Eine Forschergruppe aus den Niederlanden hat 258 an der Dupuytrenkrankheit erkrankte – aber unbehandelte- Personen fünf Jahre lang begleitet, um herauszufinden, wie sich die Erkrankung verändert. Die Ergebnisse waren für die Experten teilweise überraschend – sehen Sie selbst!
Immer wieder fragen mich Patienten, teilweise in großer Sorge, wie denn die Dupuytren Krankheit bei ihnen weitergehen wird. Verständlicherweise ist die Vorstellung, eines Tages schlimme Fingerkrümmungen zu bekommen, sehr unschön.
Bislang waren meine Antworten ungefähr so:
1. Individuelle Prognosen sind seriös nicht möglich. Alles ist denkbar: das Verharren der Erkrankung im momentanen Stadium über lange Zeit ebenso wie eine Verschlimmerung.
2. Wer das Pech hat, „Diathese-Patient“ zu sein, muss leider mit einem schwereren Dupuytren Verlauf rechnen, also mit einem rascheren Fortschreiten der Veränderungen.
Das Diathese-Konzept ist seit 60 Jahren in Gebrauch. Korrekterweise müsste man von einem „Diathese-Syndrom“ sprechen, denn „Ein Syndrom bezeichnet in der Medizin eine Kombination von verschiedenen Krankheitszeichen. die typischerweise gleichzeitig und gemeinsam auftreten.“ Von einer Diathese spricht man, wenn bestimmte Kennzeichen der Dupuytren Krankheit vorliegen, wie Auftreten in jüngerem Lebensalter, Befall mehrerer Finger, insbesondere auch des Daumens, Knöchelpolster und die Lederhose-Knoten an den Fußsohlen.

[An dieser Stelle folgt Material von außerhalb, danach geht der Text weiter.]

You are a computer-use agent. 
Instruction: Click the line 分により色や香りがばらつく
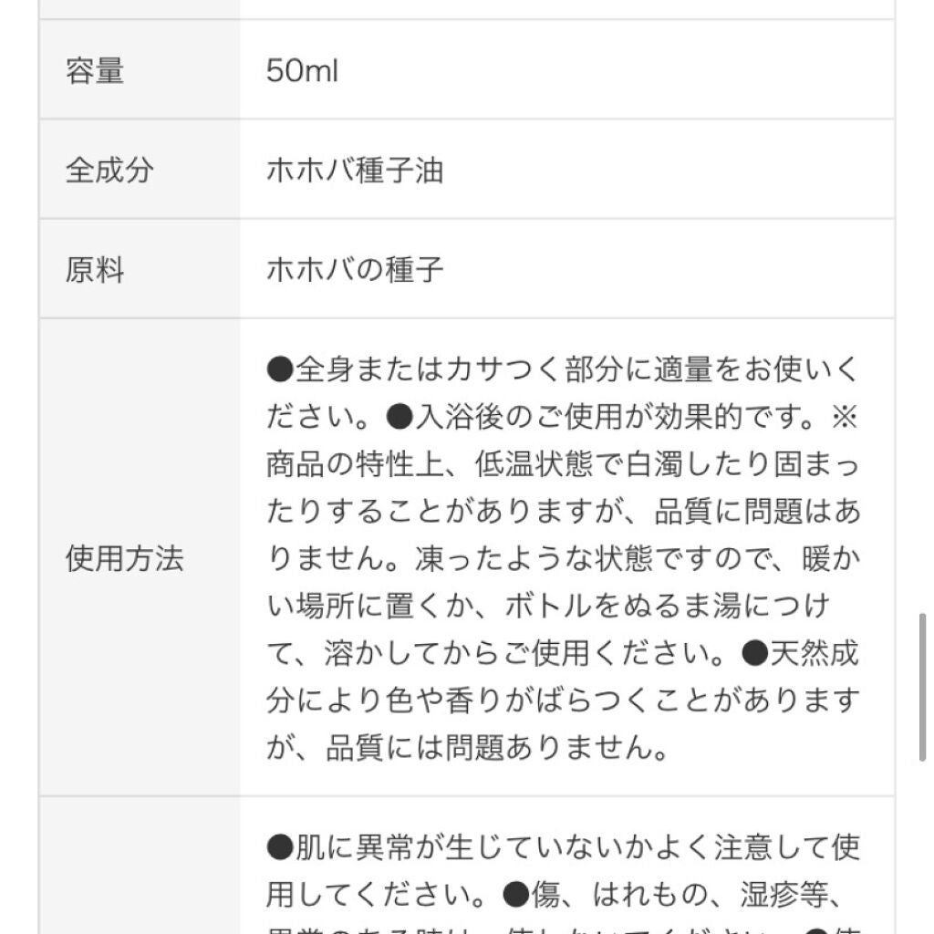click(563, 701)
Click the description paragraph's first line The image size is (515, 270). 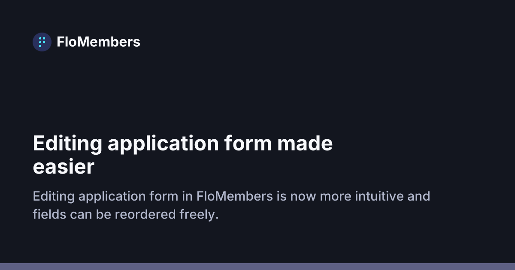pos(231,197)
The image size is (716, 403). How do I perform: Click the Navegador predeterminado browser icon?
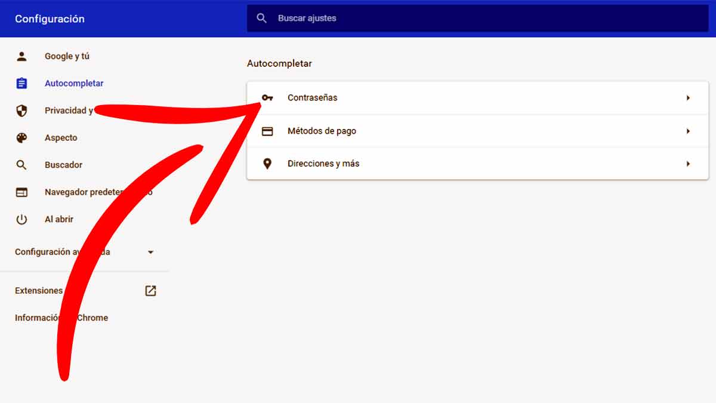(x=22, y=192)
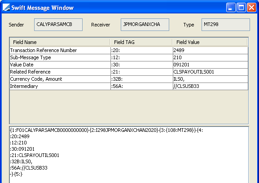Click the CLSPAYOUTILS001 field value cell
259x183 pixels.
(x=211, y=72)
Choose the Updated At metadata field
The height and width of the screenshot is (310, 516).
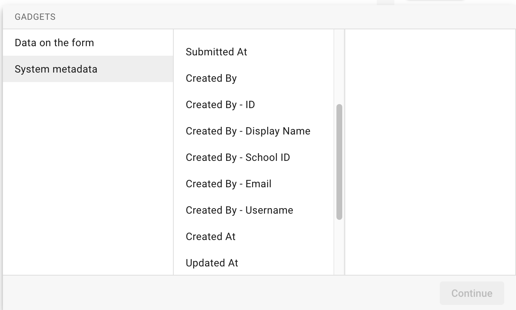tap(212, 263)
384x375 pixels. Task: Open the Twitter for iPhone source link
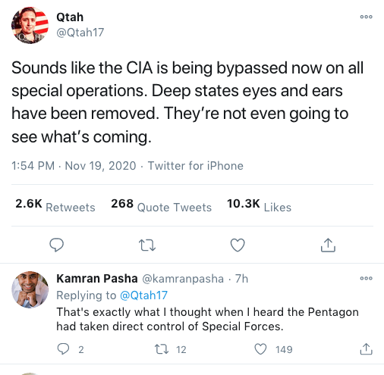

Diese Sichtweise müssen wir nun wohl überdenken.
Die niederländische Arbeitsgruppe um Dieuwke Broekstra und Paul Werker hat vor kurzem eine Studie vorgelegt, die den natürlichen Verlauf der Krankheit an 258 Menschen, die an der Dupuytren Krankheit litten, beobachtete. 111 davon befanden sich noch gar nicht in ärztlicher Behandlung, 147 waren zwar eigene Patienten, allerdings ebenfalls unbehandelt. Im Verlauf von fünf Jahren wurden diese Personen alle sechs Monate untersucht. Man interessierte sich einerseits dafür, ob sich die Krankheitszeichen ausbreiteten, und natürlich auch dafür, ob eine vorhandene Streckblockade zunahm.
Tatsächlich kamen die Forscher zum Schluss, dass sich die Dupuytren Erkrankung grundsätzlich immer ausbreitet. Das betrifft die Fläche, die von Knoten oder Strängen durchsetzt ist. Und: besonders an Kleinfingern schreitet eine Streckblockade regelmäßig weiter voran.
Das klingt tatsächlich erst einmal etwas weniger erfreulich als zuvor gedacht, auch wenn die Autoren natürlich große Schwankungen zwischen den jeweiligen Krankheitsverläufen beobachtet hatten.
Es wäre natürlich sehr interessant gewesen, wenn man Faktoren gefunden hätte, die auf einen besonders ungünstigen Fall hinweisen. So könnte man in Zukunft vielleicht erkennen, wann man moderne Behandlungen anbieten sollte, die auf eine Verzögerung des Krankheitsverlaufes hinauslaufen. Das muss man sicherlich bei jedem Patienten mit einem Dupuytren Knoten sogleich machen. Hier würde man gern solche herausfiltern, die absehbar einen ungünstigen Krankheitsverlauf haben werden.
Aber genau das konnten die Forscher eben nicht herausfinden. Ein Zusammenhang zwischen Risikofaktoren, an der Dupuytren Krankheit überhaupt zu erkranken, und einem ungünstigen Verlauf mit rasch fortschreitender Ausbreitung und Zunahme einer Streckblockade konnte gerade nicht bewiesen werden. Deshalb müssen wir auch unser bisheriges Bild von der sogenannten „Diathese“ in Frage stellen. Patienten, die zwar wie ein Diathesefall erscheinen, muss man nun wohl nicht mehr so pessimistisch wie früher beraten.
Immerhin ein kleiner Trost für die Betroffenen. Insgesamt aber sind wir gespannt auf die nächsten Studien dieser Art.